### AIM
In every one of the records below, change "computer-use agent" to "UI automation agent" and keep all other text the same.

━━━━━ DATA TO PROCESS

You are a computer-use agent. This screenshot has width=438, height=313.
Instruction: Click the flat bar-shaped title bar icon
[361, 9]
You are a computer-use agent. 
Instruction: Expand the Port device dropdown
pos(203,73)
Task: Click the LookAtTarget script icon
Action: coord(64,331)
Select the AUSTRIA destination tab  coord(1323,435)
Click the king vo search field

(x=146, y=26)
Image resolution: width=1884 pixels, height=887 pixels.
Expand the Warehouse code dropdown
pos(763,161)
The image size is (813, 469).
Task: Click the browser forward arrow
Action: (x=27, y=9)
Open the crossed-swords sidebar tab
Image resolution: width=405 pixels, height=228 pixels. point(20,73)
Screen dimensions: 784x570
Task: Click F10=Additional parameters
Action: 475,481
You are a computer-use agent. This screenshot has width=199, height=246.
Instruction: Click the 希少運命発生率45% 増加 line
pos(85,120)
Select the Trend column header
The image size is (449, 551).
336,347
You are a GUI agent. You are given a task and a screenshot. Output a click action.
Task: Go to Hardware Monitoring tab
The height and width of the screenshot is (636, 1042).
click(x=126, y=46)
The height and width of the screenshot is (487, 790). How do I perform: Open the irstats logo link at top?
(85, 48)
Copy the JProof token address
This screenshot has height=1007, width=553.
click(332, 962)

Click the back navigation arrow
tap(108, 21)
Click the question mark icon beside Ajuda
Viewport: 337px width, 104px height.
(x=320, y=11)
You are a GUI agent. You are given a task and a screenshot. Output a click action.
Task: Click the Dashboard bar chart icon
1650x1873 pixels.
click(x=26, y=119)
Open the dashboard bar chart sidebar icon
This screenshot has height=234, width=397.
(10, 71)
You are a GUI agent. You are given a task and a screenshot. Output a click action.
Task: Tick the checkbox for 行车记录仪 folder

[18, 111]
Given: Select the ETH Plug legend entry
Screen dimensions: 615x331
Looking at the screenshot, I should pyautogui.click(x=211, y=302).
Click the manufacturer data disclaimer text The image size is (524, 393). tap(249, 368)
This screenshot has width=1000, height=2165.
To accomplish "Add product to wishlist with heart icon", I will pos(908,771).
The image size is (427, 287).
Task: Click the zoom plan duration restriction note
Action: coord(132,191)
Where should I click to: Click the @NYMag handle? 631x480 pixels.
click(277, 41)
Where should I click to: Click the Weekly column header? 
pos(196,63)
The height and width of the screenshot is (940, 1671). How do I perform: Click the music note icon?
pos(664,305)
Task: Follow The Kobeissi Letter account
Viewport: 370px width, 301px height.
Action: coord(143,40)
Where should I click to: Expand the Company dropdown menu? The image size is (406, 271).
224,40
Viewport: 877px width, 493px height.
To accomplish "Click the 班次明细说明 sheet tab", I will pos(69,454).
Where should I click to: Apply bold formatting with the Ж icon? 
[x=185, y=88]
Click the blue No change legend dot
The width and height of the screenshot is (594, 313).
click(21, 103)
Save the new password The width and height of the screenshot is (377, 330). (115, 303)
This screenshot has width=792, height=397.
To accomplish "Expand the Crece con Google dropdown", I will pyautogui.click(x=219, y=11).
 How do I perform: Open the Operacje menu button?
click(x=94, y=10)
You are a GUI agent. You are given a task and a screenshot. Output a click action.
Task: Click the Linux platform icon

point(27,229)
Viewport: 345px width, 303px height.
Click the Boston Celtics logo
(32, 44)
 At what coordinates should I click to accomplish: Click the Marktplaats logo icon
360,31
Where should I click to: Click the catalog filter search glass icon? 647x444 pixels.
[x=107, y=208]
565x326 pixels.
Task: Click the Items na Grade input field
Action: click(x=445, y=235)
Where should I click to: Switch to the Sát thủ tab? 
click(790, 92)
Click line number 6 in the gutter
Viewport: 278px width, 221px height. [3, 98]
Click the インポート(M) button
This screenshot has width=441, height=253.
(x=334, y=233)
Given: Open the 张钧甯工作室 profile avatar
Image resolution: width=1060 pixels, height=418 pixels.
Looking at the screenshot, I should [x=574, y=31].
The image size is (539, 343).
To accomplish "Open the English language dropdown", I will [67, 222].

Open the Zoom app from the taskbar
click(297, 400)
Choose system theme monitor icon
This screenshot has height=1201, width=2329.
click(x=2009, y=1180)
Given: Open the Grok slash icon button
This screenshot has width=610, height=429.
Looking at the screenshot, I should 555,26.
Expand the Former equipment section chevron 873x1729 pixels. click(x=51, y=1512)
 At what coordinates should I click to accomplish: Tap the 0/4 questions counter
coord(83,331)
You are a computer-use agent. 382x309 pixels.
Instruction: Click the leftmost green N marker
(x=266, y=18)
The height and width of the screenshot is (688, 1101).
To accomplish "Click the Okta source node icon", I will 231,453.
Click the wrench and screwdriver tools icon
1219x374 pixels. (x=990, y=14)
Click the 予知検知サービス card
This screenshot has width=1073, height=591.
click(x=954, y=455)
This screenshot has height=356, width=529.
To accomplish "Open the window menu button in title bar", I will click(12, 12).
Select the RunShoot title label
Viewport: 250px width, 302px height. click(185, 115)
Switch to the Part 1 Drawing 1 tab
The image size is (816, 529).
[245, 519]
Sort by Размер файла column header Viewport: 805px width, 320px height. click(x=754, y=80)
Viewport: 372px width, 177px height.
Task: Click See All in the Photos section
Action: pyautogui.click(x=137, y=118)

━━━━━━━━━━

### SOLUTION
You are a UI automation agent. This screenshot has width=438, height=313.
Instruction: Click the flat bar-shaped title bar icon
[361, 9]
You are a UI automation agent. 
Instruction: Expand the Port device dropdown
pos(203,73)
Task: Click the LookAtTarget script icon
Action: coord(64,331)
Select the AUSTRIA destination tab  coord(1323,435)
Click the king vo search field

(x=146, y=26)
Image resolution: width=1884 pixels, height=887 pixels.
Expand the Warehouse code dropdown
pos(763,161)
The image size is (813, 469).
Task: Click the browser forward arrow
Action: (x=27, y=9)
Open the crossed-swords sidebar tab
Image resolution: width=405 pixels, height=228 pixels. point(20,73)
Screen dimensions: 784x570
Task: Click F10=Additional parameters
Action: 475,481
You are a UI automation agent. This screenshot has width=199, height=246.
Instruction: Click the 希少運命発生率45% 増加 line
pos(85,120)
Select the Trend column header
The image size is (449, 551).
336,347
You are a GUI agent. You are given a task and a screenshot. Output a click action.
Task: Go to Hardware Monitoring tab
The height and width of the screenshot is (636, 1042).
click(x=126, y=46)
The height and width of the screenshot is (487, 790). How do I perform: Open the irstats logo link at top?
(85, 48)
Copy the JProof token address
This screenshot has height=1007, width=553.
click(332, 962)

Click the back navigation arrow
tap(108, 21)
Click the question mark icon beside Ajuda
Viewport: 337px width, 104px height.
(x=320, y=11)
You are a GUI agent. You are given a task and a screenshot. Output a click action.
Task: Click the Dashboard bar chart icon
1650x1873 pixels.
click(x=26, y=119)
Open the dashboard bar chart sidebar icon
This screenshot has height=234, width=397.
(10, 71)
You are a GUI agent. You are given a task and a screenshot. Output a click action.
Task: Tick the checkbox for 行车记录仪 folder

[18, 111]
Given: Select the ETH Plug legend entry
Screen dimensions: 615x331
Looking at the screenshot, I should pyautogui.click(x=211, y=302).
Click the manufacturer data disclaimer text The image size is (524, 393). tap(249, 368)
This screenshot has width=1000, height=2165.
To accomplish "Add product to wishlist with heart icon", I will pos(908,771).
The image size is (427, 287).
Task: Click the zoom plan duration restriction note
Action: coord(132,191)
Where should I click to: Click the @NYMag handle? 631x480 pixels.
click(277, 41)
Where should I click to: Click the Weekly column header? 
pos(196,63)
The height and width of the screenshot is (940, 1671). How do I perform: Click the music note icon?
pos(664,305)
Task: Follow The Kobeissi Letter account
Viewport: 370px width, 301px height.
Action: coord(143,40)
Where should I click to: Expand the Company dropdown menu? The image size is (406, 271).
224,40
Viewport: 877px width, 493px height.
To accomplish "Click the 班次明细说明 sheet tab", I will pos(69,454).
Where should I click to: Apply bold formatting with the Ж icon? 
[x=185, y=88]
Click the blue No change legend dot
The width and height of the screenshot is (594, 313).
click(21, 103)
Save the new password The width and height of the screenshot is (377, 330). (115, 303)
This screenshot has width=792, height=397.
To accomplish "Expand the Crece con Google dropdown", I will pyautogui.click(x=219, y=11).
 How do I perform: Open the Operacje menu button?
click(x=94, y=10)
You are a GUI agent. You are given a task and a screenshot. Output a click action.
Task: Click the Linux platform icon

point(27,229)
Viewport: 345px width, 303px height.
Click the Boston Celtics logo
(32, 44)
 At what coordinates should I click to accomplish: Click the Marktplaats logo icon
360,31
Where should I click to: Click the catalog filter search glass icon? 647x444 pixels.
[x=107, y=208]
565x326 pixels.
Task: Click the Items na Grade input field
Action: click(x=445, y=235)
Where should I click to: Switch to the Sát thủ tab? 
click(790, 92)
Click line number 6 in the gutter
Viewport: 278px width, 221px height. [3, 98]
Click the インポート(M) button
This screenshot has width=441, height=253.
(x=334, y=233)
Given: Open the 张钧甯工作室 profile avatar
Image resolution: width=1060 pixels, height=418 pixels.
Looking at the screenshot, I should [x=574, y=31].
The image size is (539, 343).
To accomplish "Open the English language dropdown", I will [67, 222].

Open the Zoom app from the taskbar
click(297, 400)
Choose system theme monitor icon
This screenshot has height=1201, width=2329.
click(x=2009, y=1180)
Given: Open the Grok slash icon button
This screenshot has width=610, height=429.
Looking at the screenshot, I should 555,26.
Expand the Former equipment section chevron 873x1729 pixels. click(x=51, y=1512)
 At what coordinates should I click to accomplish: Tap the 0/4 questions counter
coord(83,331)
You are a UI automation agent. 382x309 pixels.
Instruction: Click the leftmost green N marker
(x=266, y=18)
The height and width of the screenshot is (688, 1101).
To accomplish "Click the Okta source node icon", I will 231,453.
Click the wrench and screwdriver tools icon
1219x374 pixels. (x=990, y=14)
Click the 予知検知サービス card
This screenshot has width=1073, height=591.
click(x=954, y=455)
This screenshot has height=356, width=529.
To accomplish "Open the window menu button in title bar", I will click(12, 12).
Select the RunShoot title label
Viewport: 250px width, 302px height. click(185, 115)
Switch to the Part 1 Drawing 1 tab
The image size is (816, 529).
[245, 519]
Sort by Размер файла column header Viewport: 805px width, 320px height. click(x=754, y=80)
Viewport: 372px width, 177px height.
Task: Click See All in the Photos section
Action: pyautogui.click(x=137, y=118)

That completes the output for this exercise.